++++ ENTRIES SUPPLIED ++++

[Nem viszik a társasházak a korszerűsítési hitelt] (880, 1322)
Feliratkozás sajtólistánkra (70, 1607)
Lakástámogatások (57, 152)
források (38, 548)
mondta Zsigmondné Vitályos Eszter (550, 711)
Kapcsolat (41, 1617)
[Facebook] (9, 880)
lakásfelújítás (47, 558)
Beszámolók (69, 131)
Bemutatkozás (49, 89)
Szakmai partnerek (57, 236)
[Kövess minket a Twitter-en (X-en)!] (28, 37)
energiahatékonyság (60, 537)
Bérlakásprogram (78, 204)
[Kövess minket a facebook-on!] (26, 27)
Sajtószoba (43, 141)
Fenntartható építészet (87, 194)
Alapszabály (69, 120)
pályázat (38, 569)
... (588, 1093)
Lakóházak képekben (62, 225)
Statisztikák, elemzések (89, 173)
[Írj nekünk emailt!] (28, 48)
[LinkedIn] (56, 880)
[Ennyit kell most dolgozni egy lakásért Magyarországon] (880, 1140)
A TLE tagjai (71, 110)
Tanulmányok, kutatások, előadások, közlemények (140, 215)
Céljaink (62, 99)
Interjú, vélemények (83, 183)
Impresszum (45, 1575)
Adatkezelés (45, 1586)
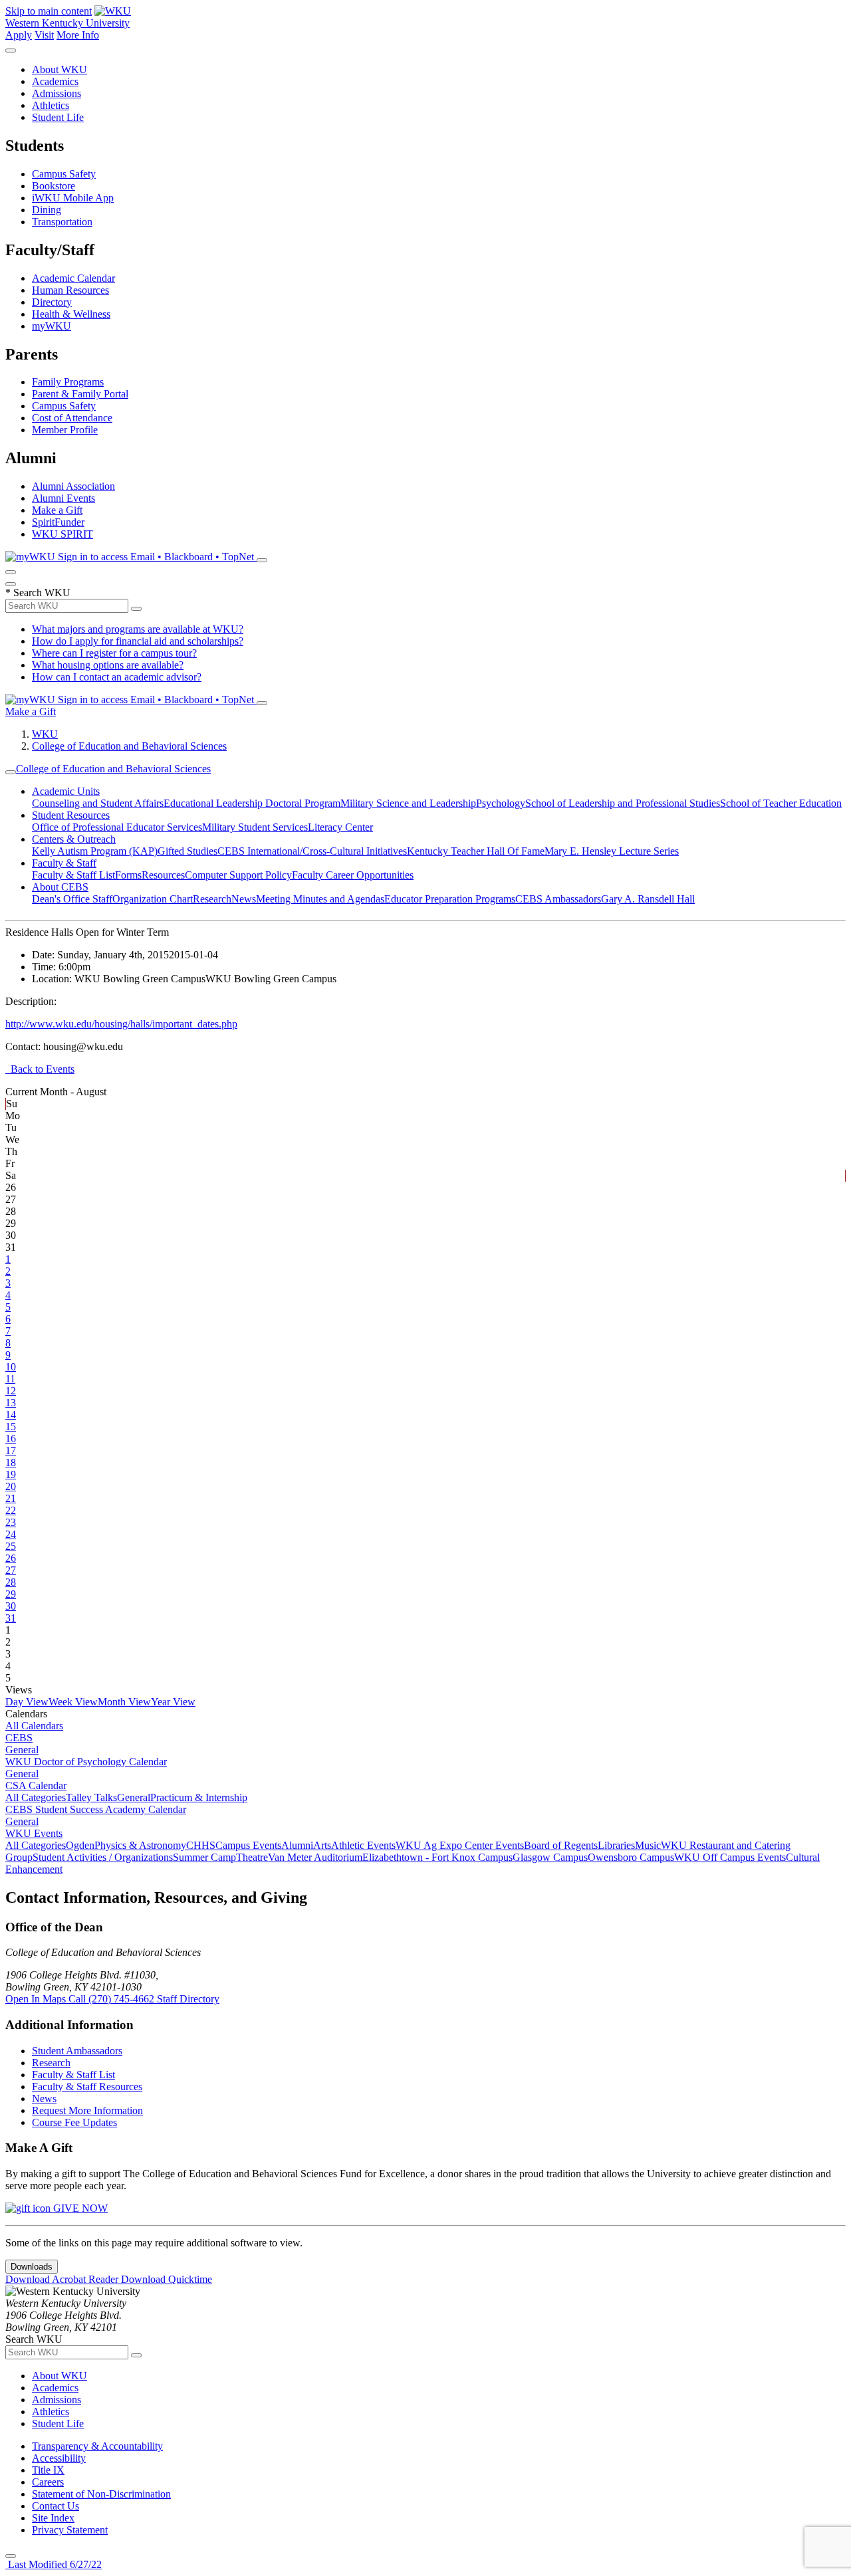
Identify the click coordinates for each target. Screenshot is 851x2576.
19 (10, 1474)
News (243, 899)
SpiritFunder (58, 522)
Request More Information (87, 2110)
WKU (45, 734)
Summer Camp (204, 1857)
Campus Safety (64, 173)
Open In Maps (36, 1998)
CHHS (200, 1845)
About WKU (59, 69)
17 (10, 1450)
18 (10, 1462)
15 (10, 1426)
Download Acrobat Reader (63, 2279)
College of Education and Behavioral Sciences (129, 746)
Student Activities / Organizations (103, 1857)
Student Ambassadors (77, 2050)
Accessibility (59, 2458)
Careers (48, 2482)
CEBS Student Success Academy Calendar (95, 1809)
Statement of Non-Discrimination (101, 2494)
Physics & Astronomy (140, 1845)
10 (10, 1366)
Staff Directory (188, 1998)
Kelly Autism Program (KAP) (95, 851)
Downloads (32, 2267)
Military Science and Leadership (408, 803)
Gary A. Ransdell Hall (648, 899)
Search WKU (37, 592)
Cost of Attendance (72, 417)
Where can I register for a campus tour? (114, 653)
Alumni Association (73, 486)
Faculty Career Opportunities (353, 875)
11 (10, 1378)
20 (10, 1486)
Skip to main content (48, 11)
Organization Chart (152, 899)
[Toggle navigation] (10, 772)
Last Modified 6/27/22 (53, 2564)
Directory (52, 302)
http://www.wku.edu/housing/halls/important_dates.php (121, 1023)
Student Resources (71, 815)
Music (648, 1845)
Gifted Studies (187, 851)
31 (10, 1618)
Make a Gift (57, 510)
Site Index (53, 2517)
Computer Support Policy (238, 875)
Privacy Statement (70, 2529)
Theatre (252, 1857)
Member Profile (65, 429)
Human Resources (70, 290)
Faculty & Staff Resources (87, 2086)
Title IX (48, 2470)
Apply (18, 35)
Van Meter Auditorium (315, 1857)
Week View (73, 1701)
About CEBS (60, 887)
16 (10, 1438)
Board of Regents (561, 1845)
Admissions (56, 93)
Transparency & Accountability (97, 2446)
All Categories (35, 1797)
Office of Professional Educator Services (117, 827)
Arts (322, 1845)
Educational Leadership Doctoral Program (252, 803)
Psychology (500, 803)
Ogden (80, 1845)
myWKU (51, 326)
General (22, 1749)
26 (10, 1558)
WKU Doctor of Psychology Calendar (86, 1761)
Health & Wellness (71, 314)
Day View (27, 1701)
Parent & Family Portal (80, 393)
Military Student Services (255, 827)
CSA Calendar (35, 1785)
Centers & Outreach (74, 839)
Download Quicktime (166, 2279)
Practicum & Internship (198, 1797)
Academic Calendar (73, 278)
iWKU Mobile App (73, 197)
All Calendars (34, 1725)
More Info (78, 35)
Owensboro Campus (631, 1857)
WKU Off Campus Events (730, 1857)
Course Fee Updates (74, 2122)
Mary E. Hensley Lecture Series (612, 851)
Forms (128, 875)
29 (10, 1594)
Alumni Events (63, 498)
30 (10, 1606)
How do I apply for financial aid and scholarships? (137, 641)
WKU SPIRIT (62, 534)
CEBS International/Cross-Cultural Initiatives (312, 851)
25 (10, 1546)
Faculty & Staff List (73, 875)
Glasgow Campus (550, 1857)
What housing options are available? (107, 665)
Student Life (58, 117)
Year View (173, 1701)
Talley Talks (91, 1797)
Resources (163, 875)
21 (10, 1498)
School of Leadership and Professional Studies (622, 803)
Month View (124, 1701)
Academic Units (66, 791)
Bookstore (53, 185)
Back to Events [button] (39, 1069)
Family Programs (68, 381)
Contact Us (55, 2506)
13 (10, 1402)
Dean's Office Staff (72, 899)
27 (10, 1570)
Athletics (50, 105)
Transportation (62, 221)
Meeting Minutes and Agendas (320, 899)
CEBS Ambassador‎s (558, 899)
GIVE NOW (79, 2208)
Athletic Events (363, 1845)
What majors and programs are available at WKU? (137, 629)
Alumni (297, 1845)
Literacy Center (340, 827)
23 (10, 1522)
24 (10, 1534)
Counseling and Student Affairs (98, 803)
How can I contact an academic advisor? (116, 677)
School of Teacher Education (781, 803)
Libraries (616, 1845)
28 (10, 1582)
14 (10, 1414)
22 (10, 1510)
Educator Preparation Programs (449, 899)
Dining (46, 209)
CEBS (19, 1737)
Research (212, 899)
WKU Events (33, 1833)
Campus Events (248, 1845)
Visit (44, 35)
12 (10, 1390)
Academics (55, 81)
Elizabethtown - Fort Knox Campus (437, 1857)
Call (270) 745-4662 (112, 1998)
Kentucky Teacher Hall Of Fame (476, 851)
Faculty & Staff (64, 863)
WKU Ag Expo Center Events (460, 1845)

++++

(EXERCISE PROMPT)
Look above for the line containing "Glasgow Campus (550, 1857)". Output from there through the line containing "Bookstore (53, 185)", exactly and inclusively.

(ANSWER FOR THIS EXERCISE)
Glasgow Campus (550, 1857)
What housing options are available? (107, 665)
Student Life (58, 117)
Year View (173, 1701)
Talley Talks (91, 1797)
Resources (163, 875)
21 (10, 1498)
School of Leadership and Professional Studies (622, 803)
Month View (124, 1701)
Academic Units (66, 791)
Bookstore (53, 185)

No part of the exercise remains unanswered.